Saliency map interpretability via IoU and IoDA use a single bounding box and could be improved
If using proportional energy resolves this, we should then just drop the calculation of IoU and IoDA!
Here are the notes of discussions with @ogueler:
I'm looking at the saliencymap_evaluator.py, and specifically to how IoU and IoDA are computed. In the function called > process_target_class(), you "calculate bounding-boxES for the largest connected component". By the end of the process, the > function comes out with a single, overall bounding box for the largest connected component. The question: why does the function > say "bounding-boxES" when it computes a single box? Moreover, at this point, you know the number N of ground-truth bounding-boxes > available. So why not picking the N largest connected components instead and focusing on only one?
With a single (large) connected component, we end-up biasing the IoU and the IoDA, right?

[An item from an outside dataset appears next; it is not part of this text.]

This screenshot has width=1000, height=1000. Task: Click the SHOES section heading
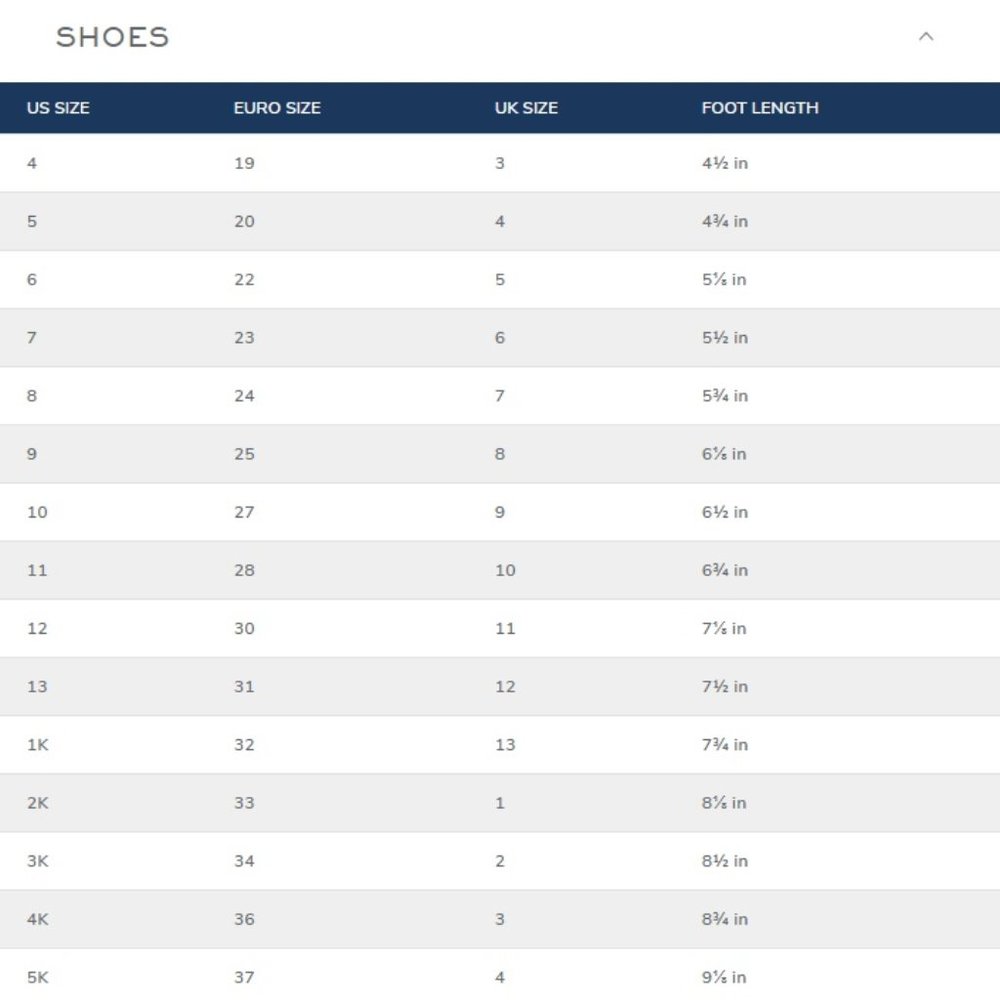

I mean, instead of multiple.
Answer:
Yes, at first it would make more sense to do so. I had just an initial implementation and I didn't pursue IoU and IoDA further, > and it remained that way.

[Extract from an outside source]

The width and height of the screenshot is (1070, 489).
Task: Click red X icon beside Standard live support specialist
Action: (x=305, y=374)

I also thought that introducing multiple such N components would even introduce more imprecise artifacts or noise, which wouldn't > really be a good metric overall. I thought focussing on the most important region would be a good trade-off between this noise and > a somewhat usable metric. That is why I focussed on just 1 ground truth bounding box, but this approach is also a little bit > "dishonest", or not representing the whole "picture" (metaphorically).
Then I continued:
And then, of course, there is the question: is there a benefit to using bounding boxes (of the connected components) instead of > > the actual connected components for estimating the IoU and IoDA? We may again be introducing bias?
Answer:
Yes, that is why I shifted towards proportional energy. In my opinion, it does what a version of IoU or IoDA would do without the > detected boxes, but in a better way.